It should be mentioned that MK model parameters for HSGc-C5 cells determined in this study are somewhat different from those of Inaniwa et al. [15] for two reasons. First, the sensitive volume of the SOI MicroPlus-mushroom microdosimeter (a thickness of 10 μm and a diameter of 18 μm) is approximately the size of cell nucleus (~10 μm). The sensitive volume size of microdosimeter is higher than the domain size, which leads to different stochastic energy deposition spectra determined by the amorphous track structure model with an rd of 0.34 μm [37], but a less affecting difference in lineal energy spectra, as calculated by TPS and measured by SOI MicroPlus-mushroom microdosimeter, and the corresponding values of y*. Second, the model used in the TPS predicting biological response is the stochastic MK (SMK) model [13,14,15], which is an updated version of the MK model. The SMK model has been introduced because the MK model overestimates the biological effect at a high LET and a high dose. Although the biological effects at a relatively high LET or relatively high doses are not evaluated in this study (compared to Figure 3 in [13]), it can be seen that the MK model overestimates the biological effects at LET = 194.8 keV/μm in 20Ne ions in Figure 2d. Meanwhile, a solid-state detector that can measure the specific energy experimentally using the method of the SMK model has not yet been developed. The SMK model takes into account that a cell nucleus specific energy, zn, can be stochastically different while the MK model considers that zn is the same. The SMK model might benefit from having solid state microdosimeters with many independent mushrooms and ~0.5 μm domains inside of each mushroom and measuring zn independently in both the domain and the mushroom [38].
We found that the RBE values predicted based on the measured dose and the microdosimetric lineal energy spectra are consistent with the values planned by the TPS except for the fragmentation tail regions (Figure 5). One of the probable reasons for the RBE inconsistency downstream of the SOBP is the setting of the low energy threshold value of the SOI detector used. The SOI MicroPlus-mushroom microdosimeter we used is suitable for measuring a lineal energy y higher than ~1 keV/μm for 4He ions (using medium gain) and ~2.2 keV/μm for 12C, 16O, and 20Ne ions (using low gain).
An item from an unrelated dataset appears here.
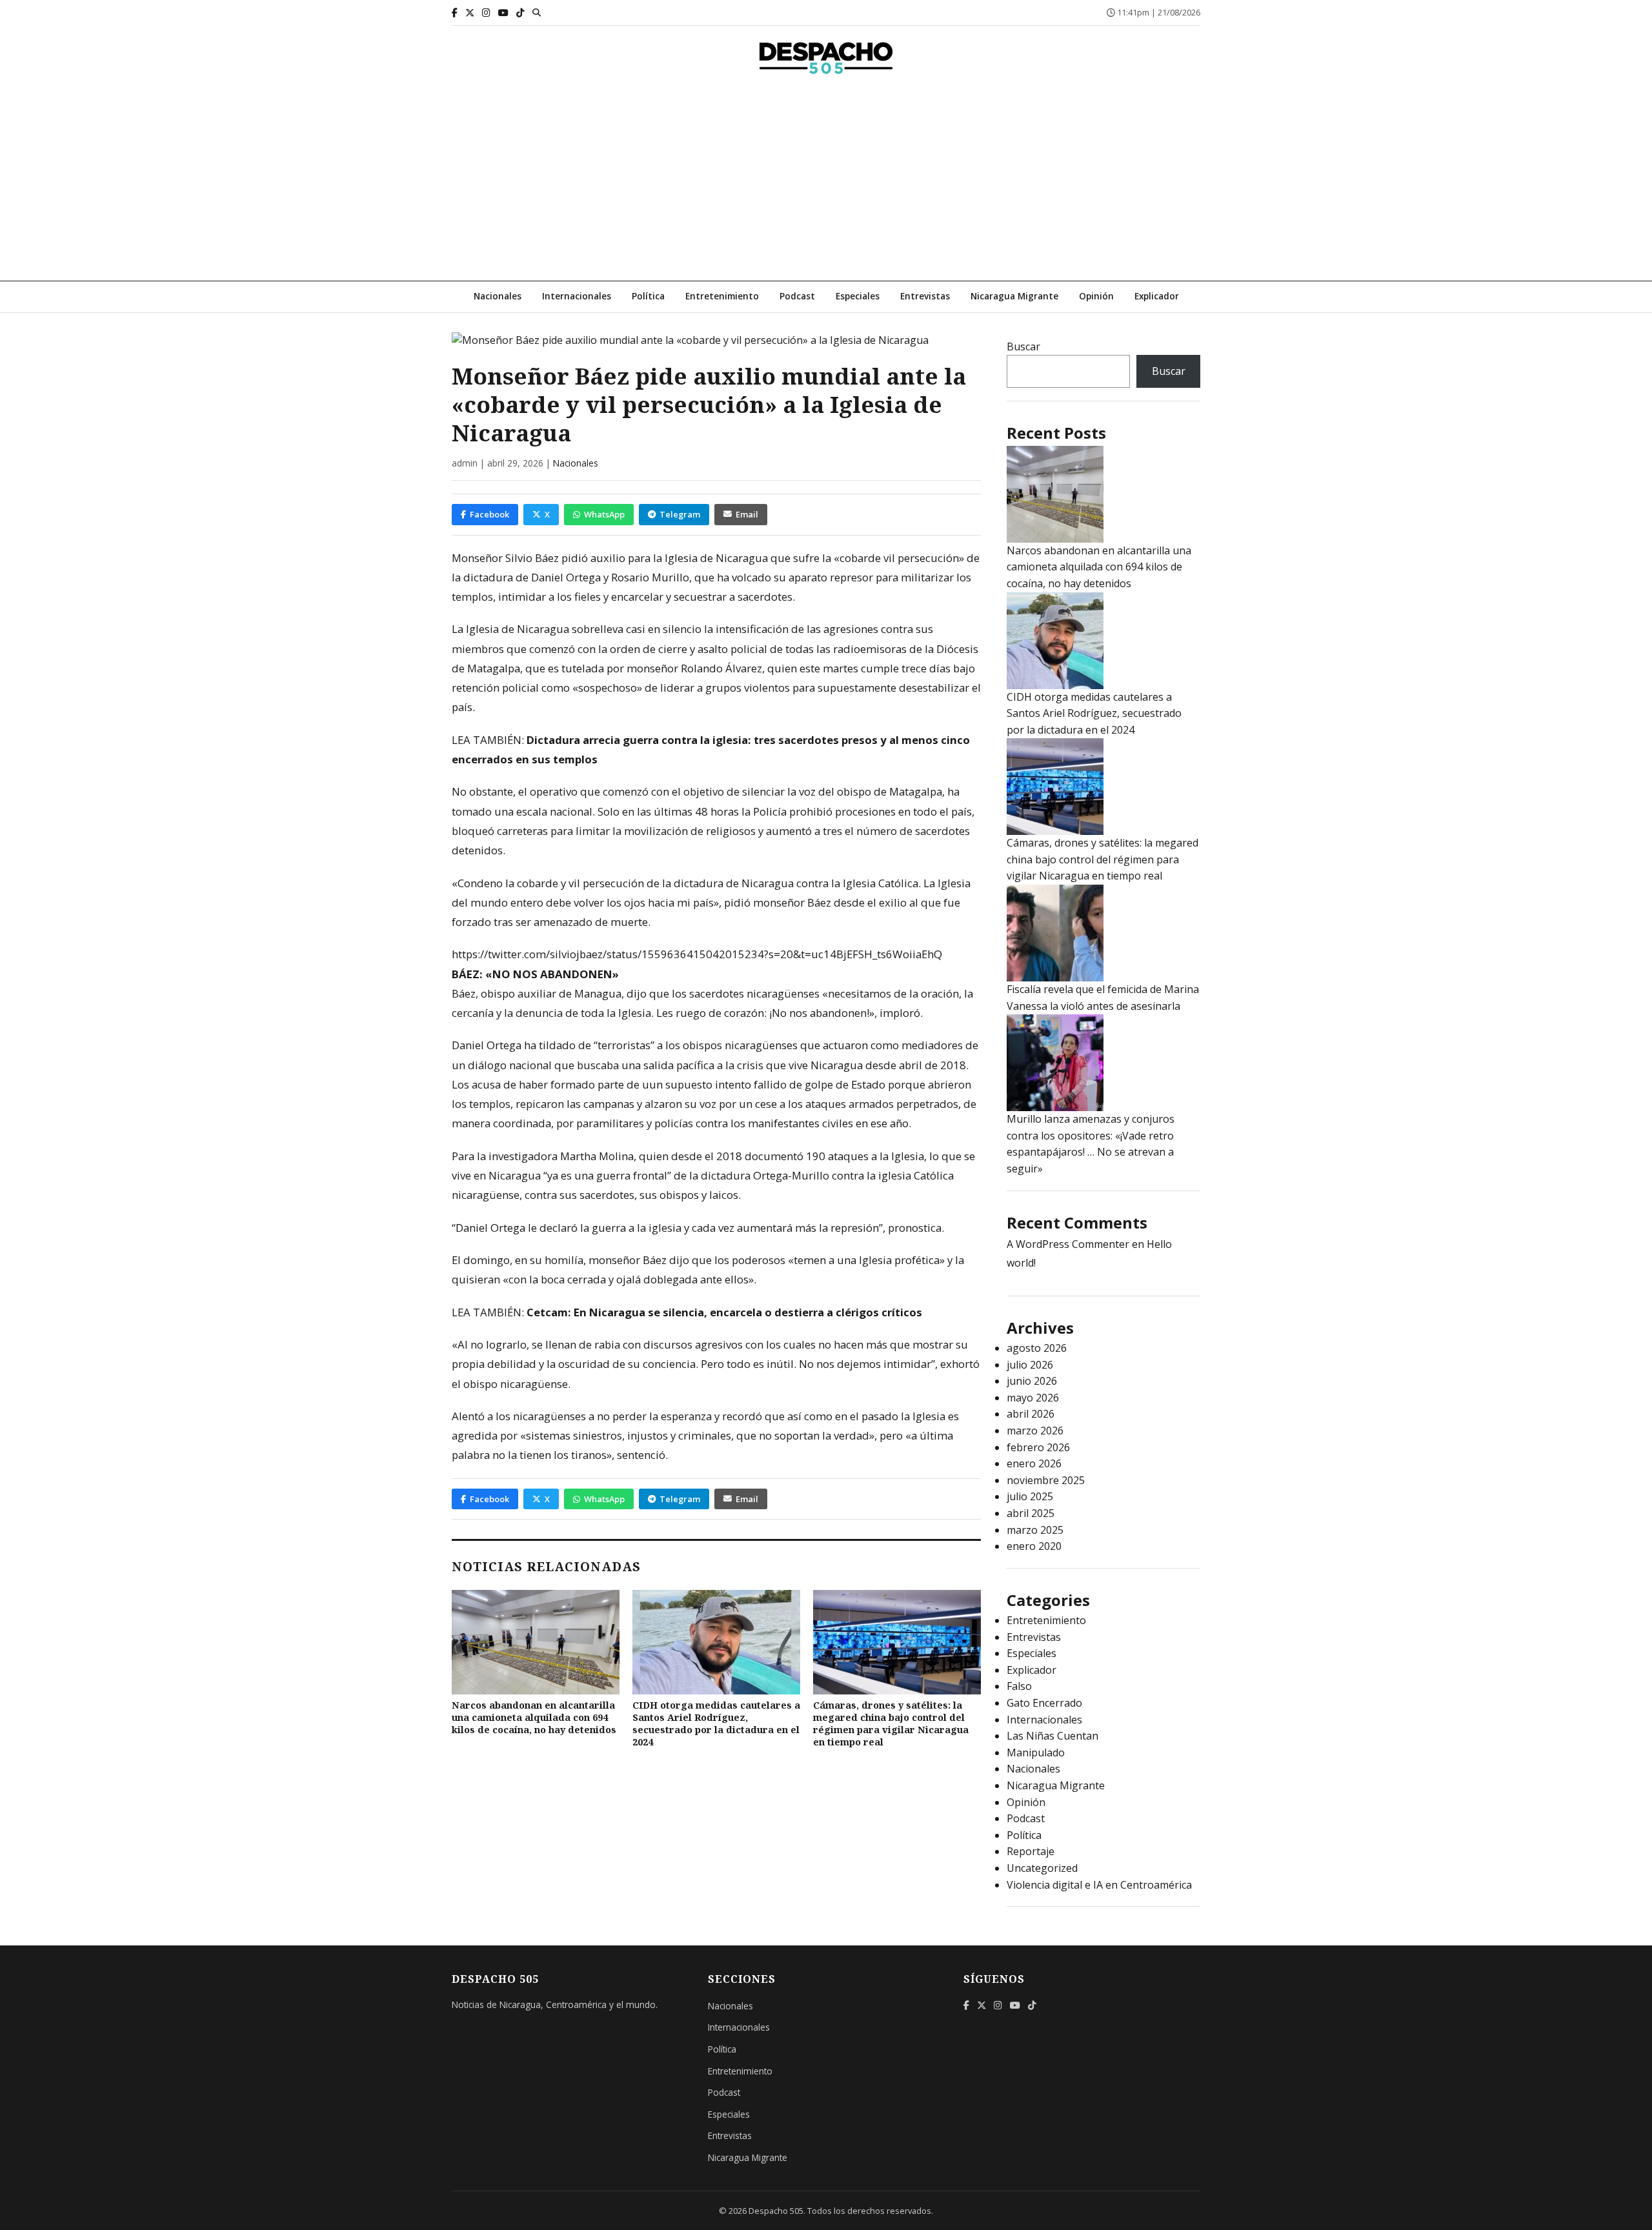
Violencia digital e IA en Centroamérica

In the fragmentation tail regions with many low LET particles below the energy threshold (see Figure 3), the measured y* values could be higher than the actual values. To overcome the single gain measurements with the SOI-based microdosimeter, Conte et al. [39] introduced an extrapolation approach that can lower the energy threshold by linearly extrapolating the measured spectrum up to ~0.01 keV/μm. This extrapolation approach could be one possible solution and may yield better results, but their approach was not adopted in this study. In our Monte Carlo simulation, the deposited energy of the entire electrons absorbed in the cylindrical volume used in the measurement was calculated to be approximately ~20 keV (Si) (see Figure A1a). As mentioned in Section 2.2, since the LLD in our system is ~50 keV (Si) at low gain and ~15 keV (Si) at medium gain, the electron has no effect on the measurement result in 12C, 16O, and 20Ne ions, but there may be little effect in 4He ions.
One of the drawbacks of this study is that this study did not evaluate the effect of the size of the sensitive volume of the SOI microdosimeter. Different sizes of detectors result in different measured energies. Kase et al. [8] showed that there was no significant difference in derived y* across carbon ion SOBP in their study using a spherically walled tissue-equivalent proportional counter (TEPC) with tissue-equivalent diameters ranging from 0.1 to 6 μm. The rd of 0.42 μm using a TEPC with a tissue-equivalent diameter of 1 μm obtained in their study matched well to the rd of 0.43 μm derived in our study, while the cylindrical SV of the SOI MicroPlus-mushroom microdosimeter was 18 μm in diameter and 10 μm thick. This supports the fact that the lineal energy spectra and derived y D ¯ match well to the y D ¯ obtained from measurements with the TEPC for the studied ions and their energies. This study justified the application of an SOI MicroPlus-mushroom microdosimeter for the verification of TPS based on the MK model.

5. Conclusions

We determined the MK model parameters α0, Rn, and rd by minimizing the variance between the reported in vitro SFs of HSGc-C5 cells exposed to monoenergetic 4He-, 12C-, 16O-, and 20Ne-ion beams and the calculated SF values based on the measured microdosimetric lineal energy spectra of these ion beams, when the β value obtained from 200 kVp X-rays SF studies was adopted. For the SOBP of 4He-, 12C-, 16O-, and 20Ne-ion scanning beams, planned by the TPS to attain a 10% SF of the HSGc-C5 cells over the target, the microdosimetric spectra were measured along the SOBP utilizing the SOI MicroPlus-mushroom microdosimeter. The SF of HSGc-C5 cells exposed to each SOBP of the beam was able to be estimated based on the measured doses and microdosimetric lineal energy spectra. Our result proved that the SOI MicroPlus-mushroom microdosimeter is capable of predicting the biological response of HSGc-C5 cells for each ion beam in conjunction with the y*-based MK model and can be used for RBE-related beam quality assurance in multi-ion therapy.

Author Contributions

Conceptualization, T.I.; methodology, T.I.; software, L.T.T., A.B.R., V.P. and T.I.; validation, S.H.L., K.M., S.Y., T.I. and M.S.; formal analysis, H.M., T.N., S.M. and R.K.; investigation, S.H.L. and T.I.; resources, M.S., A.K. and M.P.; data curation, A.B.R. and T.I.; writing—original draft preparation, S.H.L.; writing—review and editing, L.T.T., A.B.R. and T.I.; visualization, S.H.L.; supervision, T.I.; project administration, T.I., Y.I. and T.S.; funding acquisition, T.S. All authors have read and agreed to the published version of the manuscript.

Funding

This work was partially supported by JSPS KAKENHI, Grant Number JP20K16776.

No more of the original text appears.